À ma sœur Françoise

La culture européenne n’est pas innée. Elle s’allaite, comme toute culture, au sein de l’antérieur et de l’étranger. Qui l’a nourrie ? L’on sait que l’Europe tire son nom de la mythologie grecque puisque Europe était aimée de Zeus et lui donna trois fils. Comme réalité géopolitique l’Europe est née du déclin de l’Empire romain, au seuil du Ve siècle, coïncidant avec la naissance d’un grand territoire qu’on appelle l’Occident. Les parents de l’Europe sont certes d'Athènes, de Jérusalem, et de Rome. L’Europe est aussi fille de Bagdad.

C'est ce que nous a montré dans le détail Ghaleb Bencheikh lors d'une brillante conférence présentée, le 3 mai 2008, à l'invitation de la Maison des Potes de Narbonne, inaugurant la semaine de l'immigration.

Les Européens perçoivent la civilisation arabe comme un relais entre la civilisation gréco-romaine et la civilisation occidentale. Or, l'empire abbasside, qui va d l'an 750 à l'an 1258, était alors supérieur à tous les autres peuples, européens, dans toutes les disciplines relevant de l'art, des sciences, de la littérature.

La chute de cet empire a été ressentie par les musulmans comme un traumatisme synonyme de fin du monde. À y regarder d'un peu près, la période abbasside se présente comme une civilisation à part entière, et non comme un simple relais civilisationnel. C'est ce qu'a bien montré G. Bencheikh que nous rejoignons dans son analyse.

Ernest Renan, qui n’était pas un ignorant, proclamait la Grèce source unique du savoir et de la pensée. C’est oublier qu’il y eut cet empire, gigantesque, s’étalant de Samarkand à l’Est à Cordoue à l’Ouest, en avance sur tous les peuples européens et chrétiens, en botanique, en mathématiques, en philosophie, en médecine, en astronomie, et ceci de la moitié du VIIIe à la moitié du XIIIe siècle.
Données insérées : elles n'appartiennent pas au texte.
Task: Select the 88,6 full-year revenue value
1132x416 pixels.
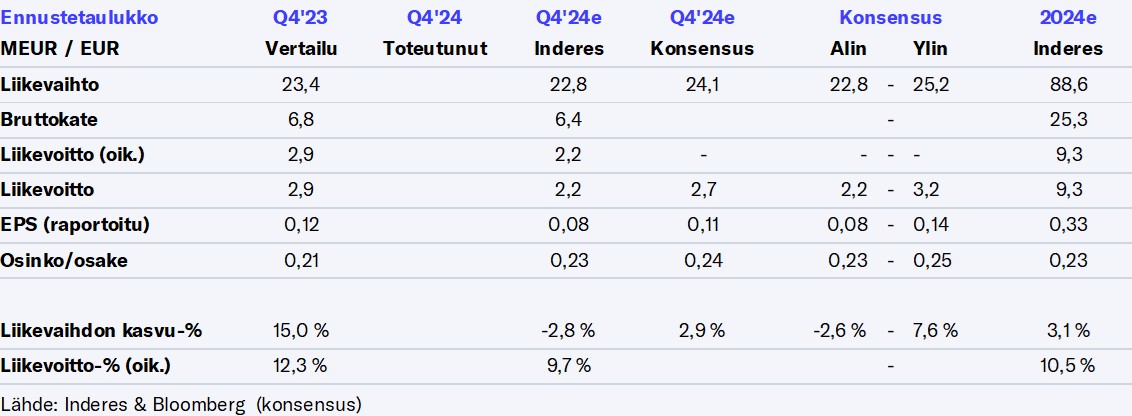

Excusez du peu ! Cet empire abbasside, qui a succédé à l’empire omeyyade ayant établi sa capitale à Damas, avait choisi Bagdad pour capitale, en 762. Les arabes étaient alors le peuple le plus avancé du monde, Citons quelques exemples.
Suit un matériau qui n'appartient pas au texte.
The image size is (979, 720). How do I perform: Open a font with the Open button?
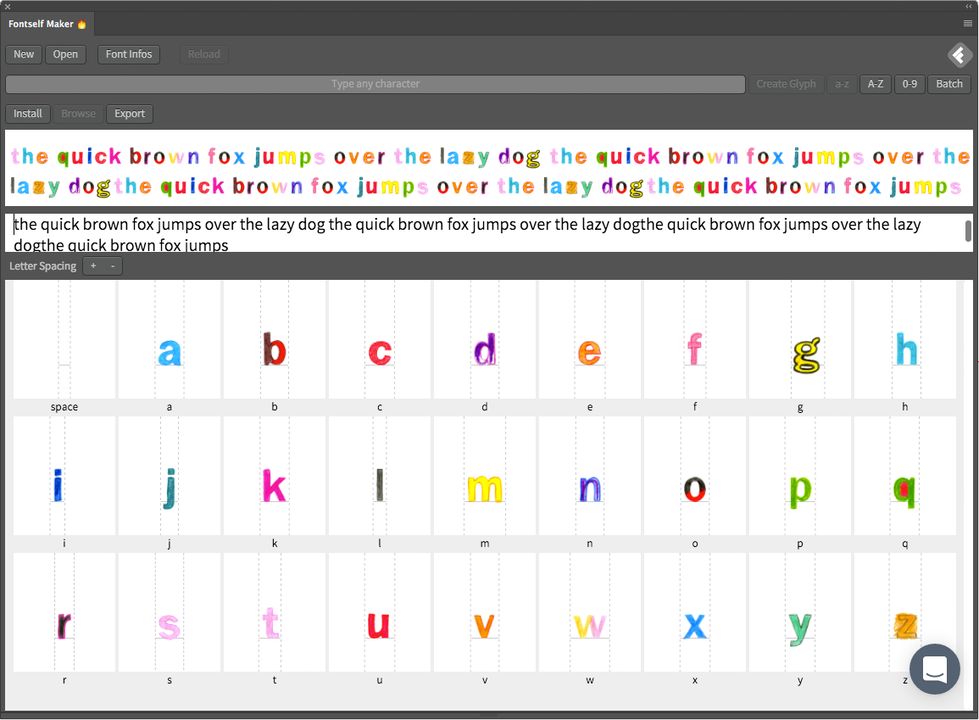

En mathématiques, la civilisation arabo-musulmane nous a légué le système décimal, emprunté aux Indiens, l’algèbre, la trigonométrie. Des manuels de calcul révélèrent à l’occident latin les chiffres arabes dont le zéro. En dépit de la répulsion de l’Église, qui assimilait le zéro à un instrument du Diable, les marchands européens l’ont adopté pour leurs échanges. La médecine se développa au XIIe siècle, grâce à de grandes figures parmi lesquelles surgit le médecin-philosophe Ibn Sina, autrement appelé Avicenne. On pratiquait alors la trachéotomie et on utilisait la sonde gastrique. En astronomie, ce sont les arabo-musulmans qui ont construit et perfectionné le fameux astrolabe, instrument de navigation qui permet de situer les astres du ciel à n’importe quel moment de l’année, de déterminer l’heure, de guider la navigation maritime. Rappelons que l’horoscope a été établi à partir des signes zodiacaux répartis sur l’astrolabe. Ce sont encore ces abbassides qui ont mesuré la Terre et projeté les premières cartographies.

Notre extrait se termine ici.